Whitewashing Jackie Brown

foxylady

 
I rewatched Jackie Brown last night, and googling around afterwards found this piece that argues that Brown is presented as a racial other. The author, Rachael Coates, points out that Pam Grier is associated throughout with blaxploitation music; that she uses AAVE when talking to Samuel Jackson’s Odell, and that the film is fascinated with her appearance, which is lingered on in various long shots. It also notes that the character Brown is based on from the novel is white.

It’s interesting, though, that the essay doesn’t point to the most obvious ways in which the film marks Brown as black — those instances where people in the film comment on the fact that she’s black. Odell tries to play on Max’s sympathy for a 44-year old black woman when he’s trying to get out of paying a deposit on the bond to get her out of prison. The cops who pick Jackie up and threaten her don’t reference her race explicitly, I don’t think, but when they talk about how few options she has, her status as a black woman in definitely hanging there, not quite spoken.

Why are these incidents left out of the discussion of the way that the film presents Jackie as racially Other (or, in less theoryish terms, as black?) The answer seems clear enough; these incidents suggest strongly that it is not the *film* which sees Jackie as racially other — or not just the film. Black people are marked in our society. Ignoring that is not actually ignoring it; it’s making a choice to treat black people as white — as in, say, the most recent Fantastic Four film, where there’s almost nothing in the film to let you know that anyone even knows that Johnny Storm is black.

There’s certainly some virtue in a vision of an egalitarian world. But, by definition, such a world can’t speak to issues of race. Jackie Brown isn’t explicitly about racial oppression, as some of Grier’s blaxploitation classics were. But Jackie’s plight, and her beauty, and her triumph, are all nonetheless recognized by the film as a specifically black plight, a specifically black beauty, and a specifically black triumph.
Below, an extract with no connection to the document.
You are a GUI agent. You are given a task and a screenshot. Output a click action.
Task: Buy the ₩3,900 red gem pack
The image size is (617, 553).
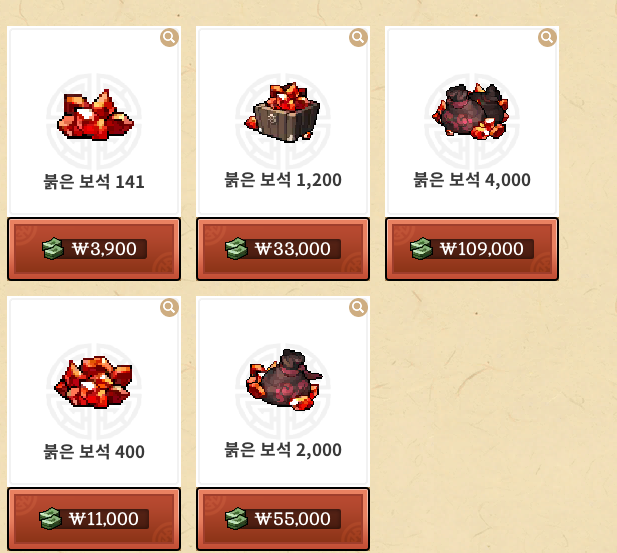pyautogui.click(x=94, y=249)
Pam Grier is a black icon. Were Tarantino to ignore or erase that — if he were to make a movie in which a white person could just as easily play Jackie Brown — would that be some sort of triumph of egalitarianism? Or would, instead, be a kind of cowardice, and even a kind of betrayal? Jackie Brown insists that a poor, middle-aged, defiantly black woman can be a movie star and a hero. As Coates acknowledges, “…the contemporary U.S. film industry rarely produces black women character films with the same sincerity and admiration as Tarantino does for Grier here.” I don’t really understand why you’d want to replace that with yet another film in which the director pretends he can’t see color.

11 thoughts on “Whitewashing Jackie Brown

  1. It’s interesting, because in a lot of ways I think you could argue that it’s *white people* who are marked as other in Jackie Brown. Certainly Mellie and Luis are very much about their whiteness—and not in a laudatory or even neutral way.

  2. Maybe I’m wrong…but (and I think Bert said this to me once) the 3 minute sex scene just reads very much to me as “this is how white people fuck.” Luis’ uptight loser schtick comes across as very white to me too (as does Michael Keaton’s eager-beaver thuggish cop.)

    And Max is about his whiteness too, though in a more positive way (fuddy-duddy aging white small businessman as dependable bad ass.) Whiteness matters for the film’s white character as blackness matters for the film’s black characters — and as a result, whiteness isn’t really a default. If you’re seeing Jackie through white eyes to some extent, you’re also seeing Max and Mel and so forth through black ones.

  3. I also admire DeNiro for playing such an outright schmuck and loser in the movie. There’s really nothing admirable about Louis, and DeNiro resisted the urge to add anything of interest.

  4. Though it pales (as it were) before Pam Grier’s performance. I can’t believe she didn’t get an Oscar. Or I can believe it, and it depresses me.

  5. Surely you’re not saying she deserved it more than Helen Hunt for her iconic performance in the immortal classic that is As Good As It Gets.